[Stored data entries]
* * *
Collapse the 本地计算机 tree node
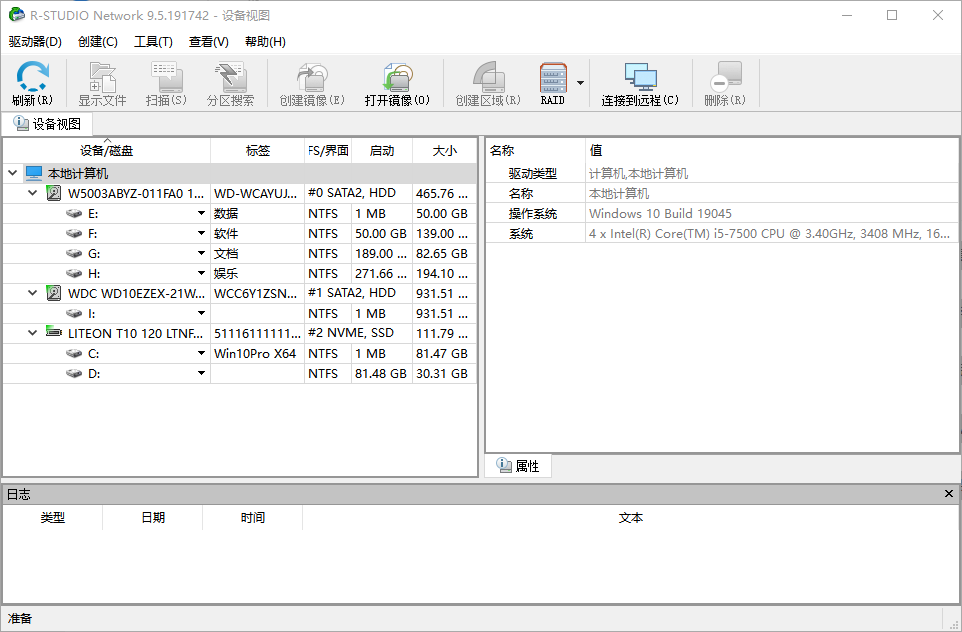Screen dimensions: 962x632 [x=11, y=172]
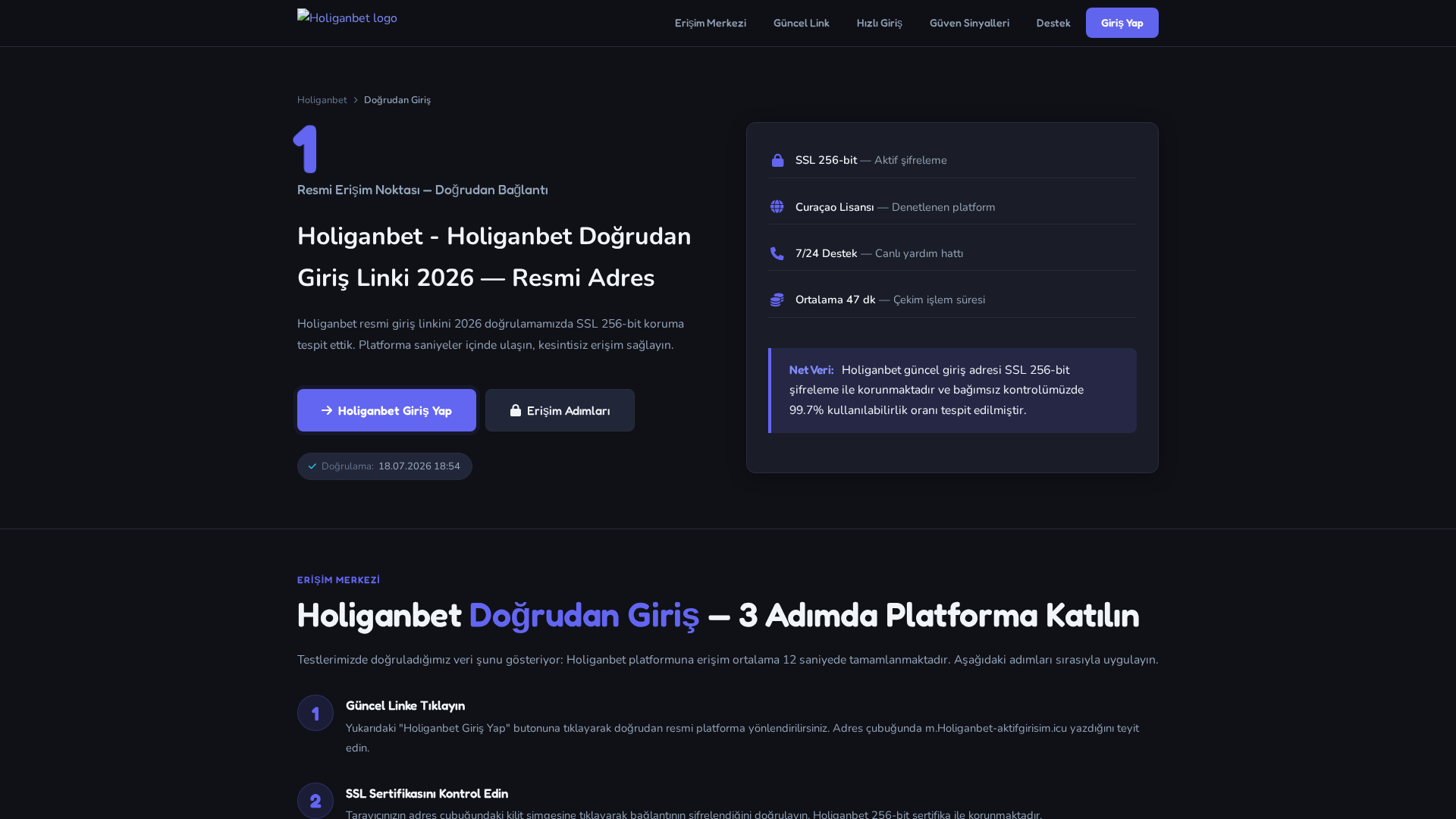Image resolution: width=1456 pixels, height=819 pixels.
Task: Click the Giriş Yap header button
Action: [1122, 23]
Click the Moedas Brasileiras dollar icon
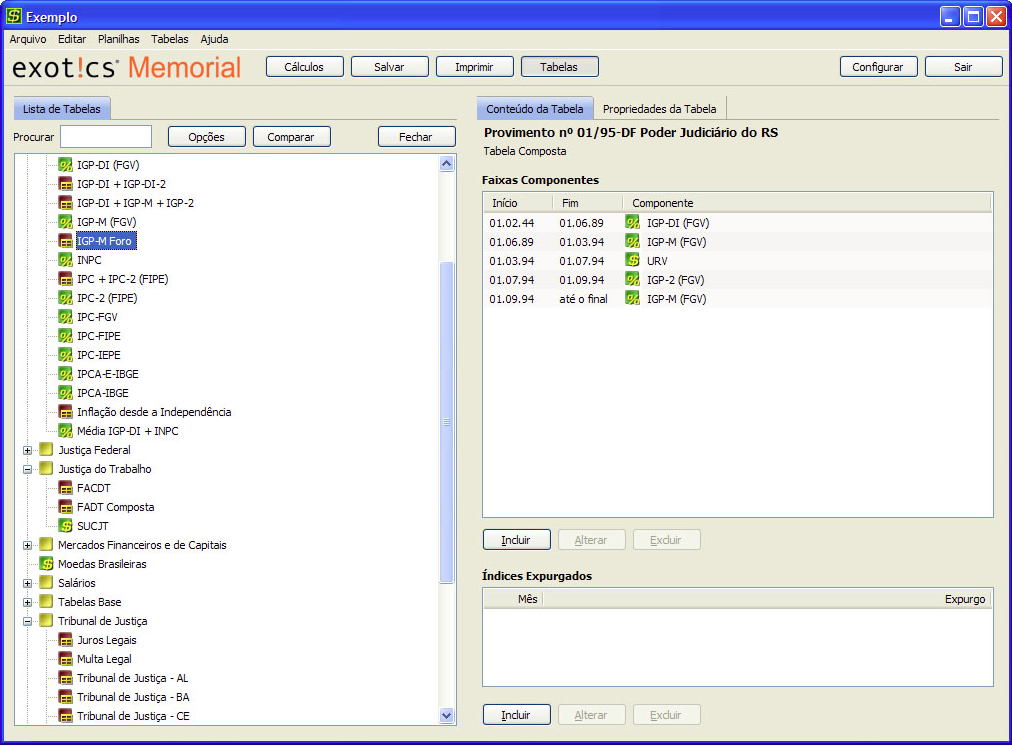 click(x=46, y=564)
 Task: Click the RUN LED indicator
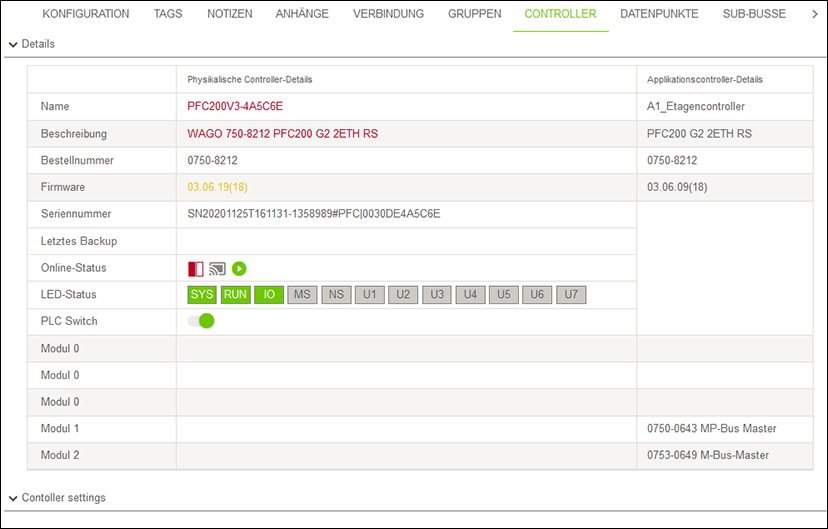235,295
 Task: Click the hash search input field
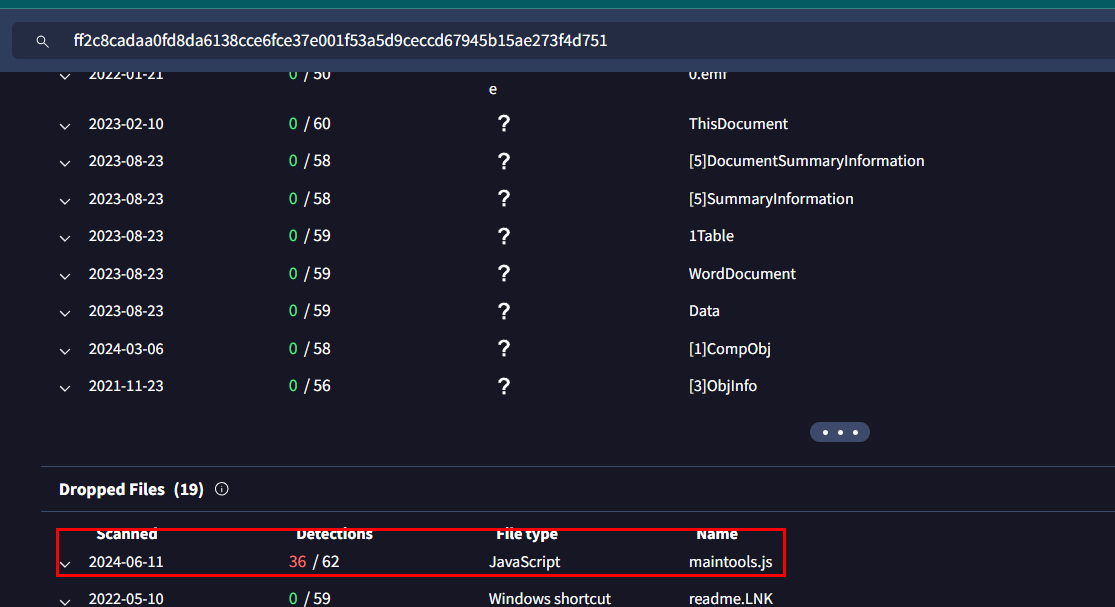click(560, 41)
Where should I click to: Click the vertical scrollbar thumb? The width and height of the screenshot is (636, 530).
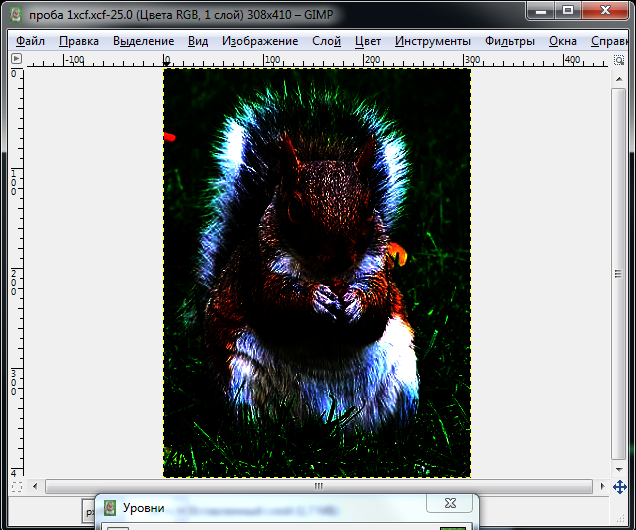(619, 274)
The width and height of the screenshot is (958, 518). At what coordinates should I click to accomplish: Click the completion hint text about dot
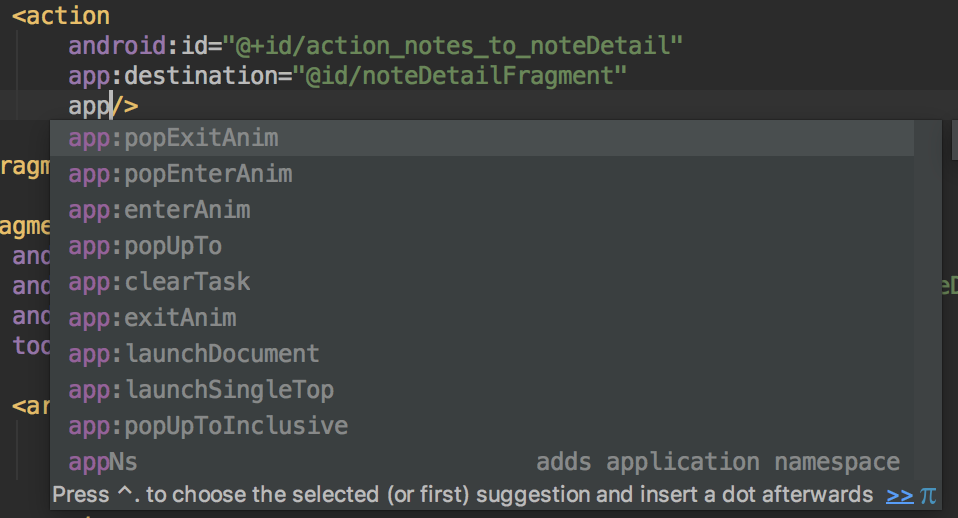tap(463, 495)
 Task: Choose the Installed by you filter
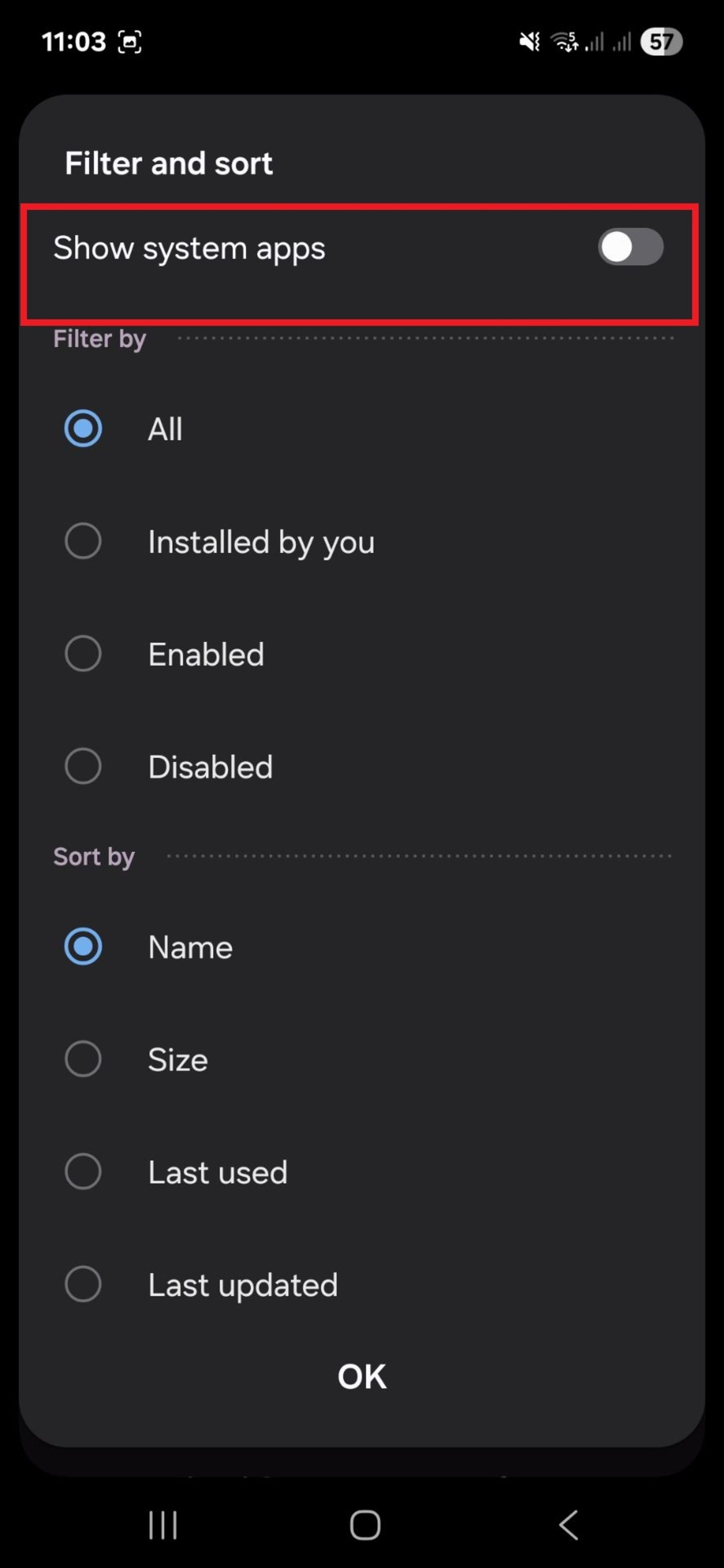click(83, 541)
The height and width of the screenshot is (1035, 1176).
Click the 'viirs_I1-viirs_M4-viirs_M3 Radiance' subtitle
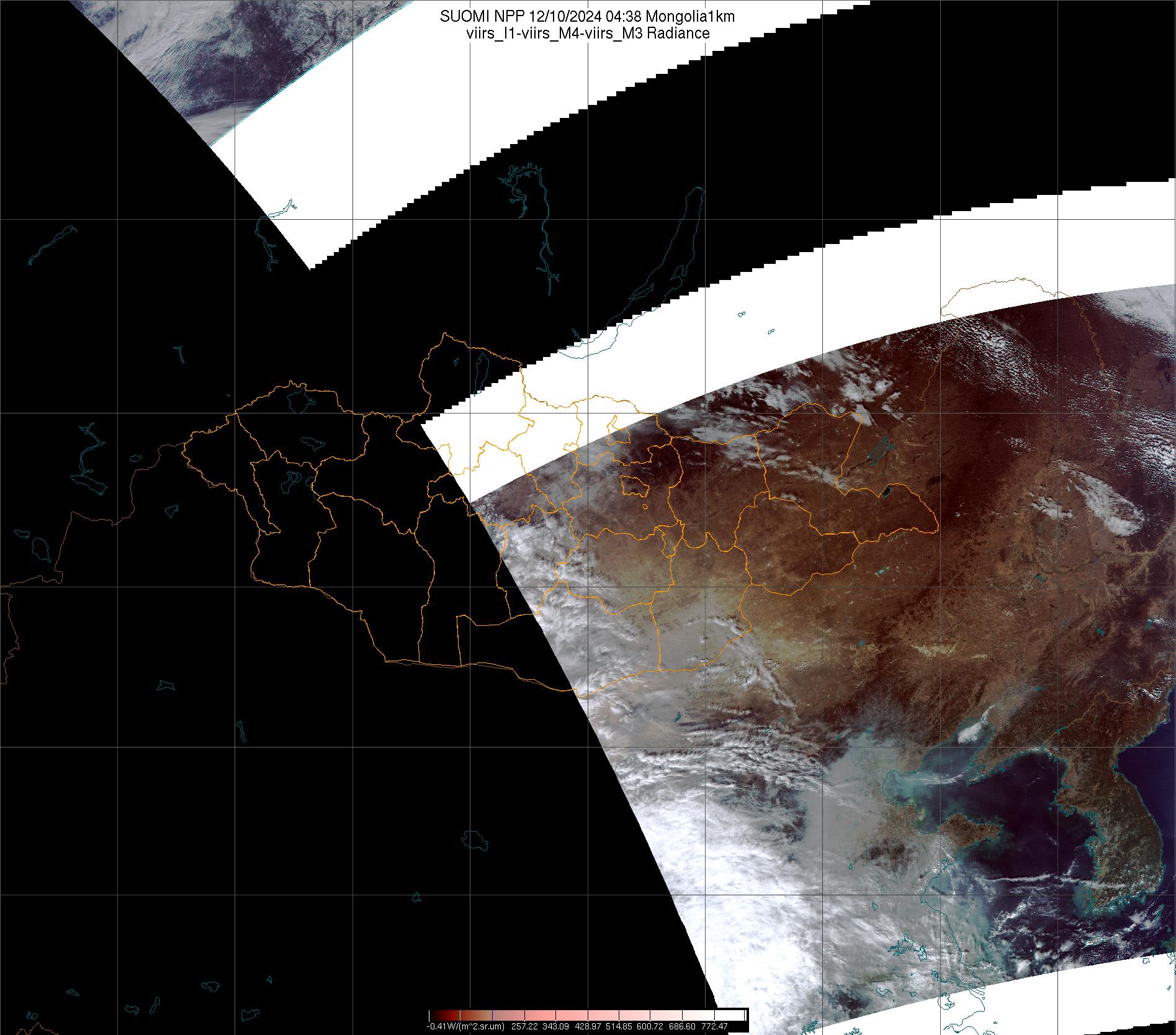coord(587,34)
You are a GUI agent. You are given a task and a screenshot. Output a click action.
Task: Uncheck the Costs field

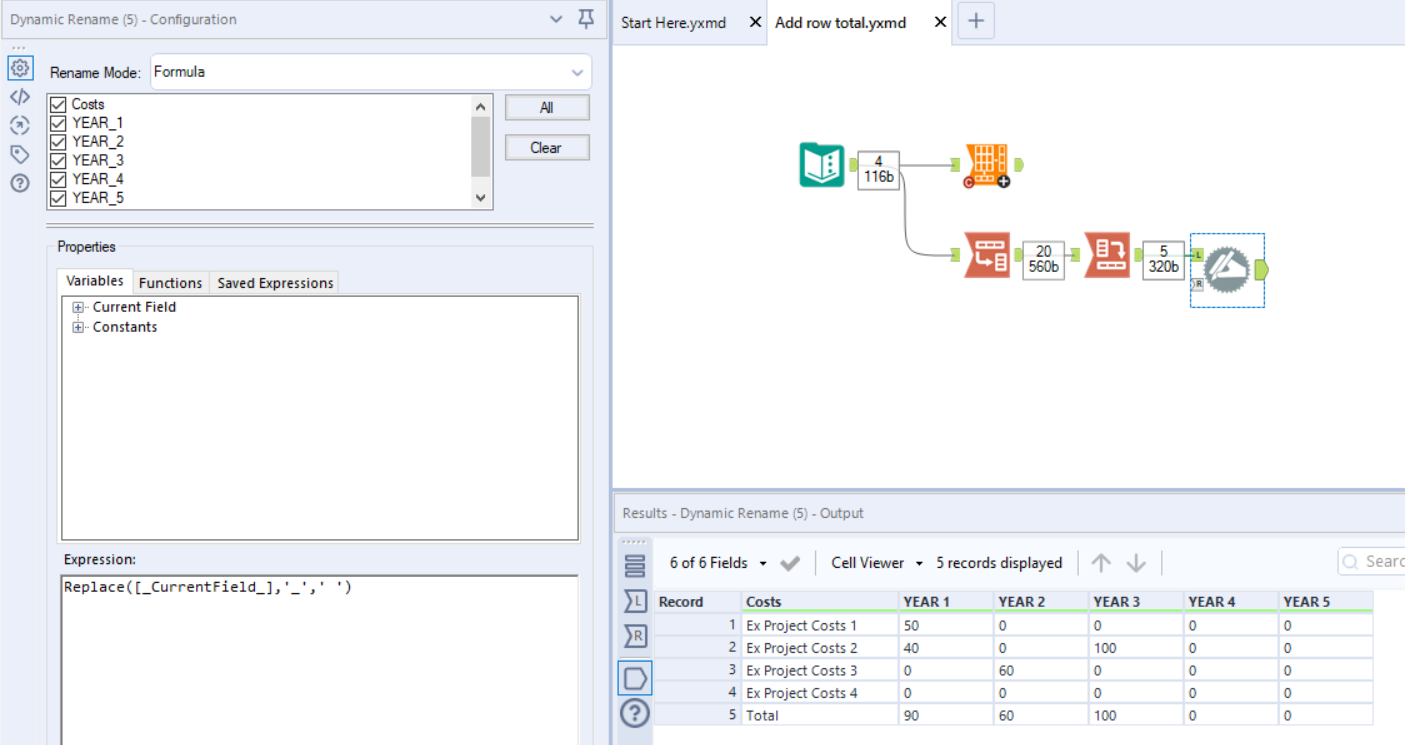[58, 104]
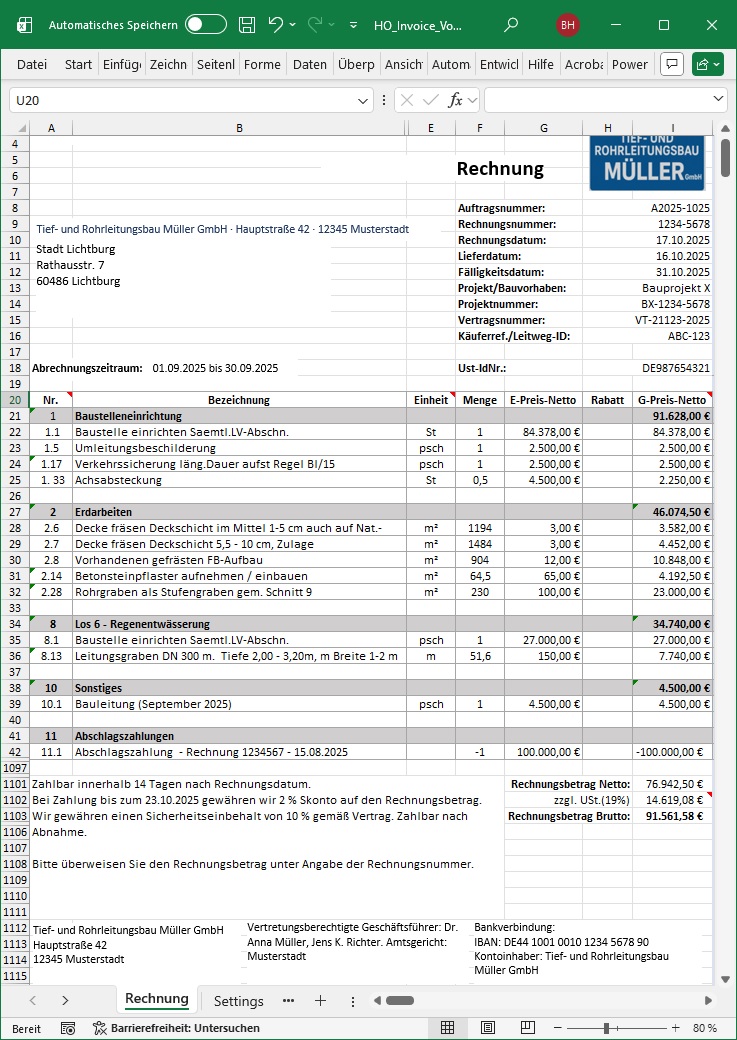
* * *
- **WORK REQUEST**
From the first line to the last, set down the data exactly, without the pictures.

- **TASK ANSWER**
Collapse the 本地计算机 tree node
Screen dimensions: 962x632 [x=11, y=172]
Image resolution: width=1456 pixels, height=819 pixels.
Task: Click the Giriş Yap header button
Action: [1122, 23]
Click the Moedas Brasileiras dollar icon
 click(x=46, y=564)
 Task: Click the RUN LED indicator
235,295
 Task: Click the hash search input field
click(560, 41)
Where should I click to: Click the vertical scrollbar thumb? The width and height of the screenshot is (636, 530).
(619, 274)
The width and height of the screenshot is (958, 518). At what coordinates should I click to accomplish: Click the completion hint text about dot
tap(463, 495)
 Task: Choose the Installed by you filter
click(83, 541)
The height and width of the screenshot is (1035, 1176).
Click the 'viirs_I1-viirs_M4-viirs_M3 Radiance' subtitle
coord(587,34)
You are a GUI agent. You are given a task and a screenshot. Output a click action.
Task: Uncheck the Costs field

[58, 104]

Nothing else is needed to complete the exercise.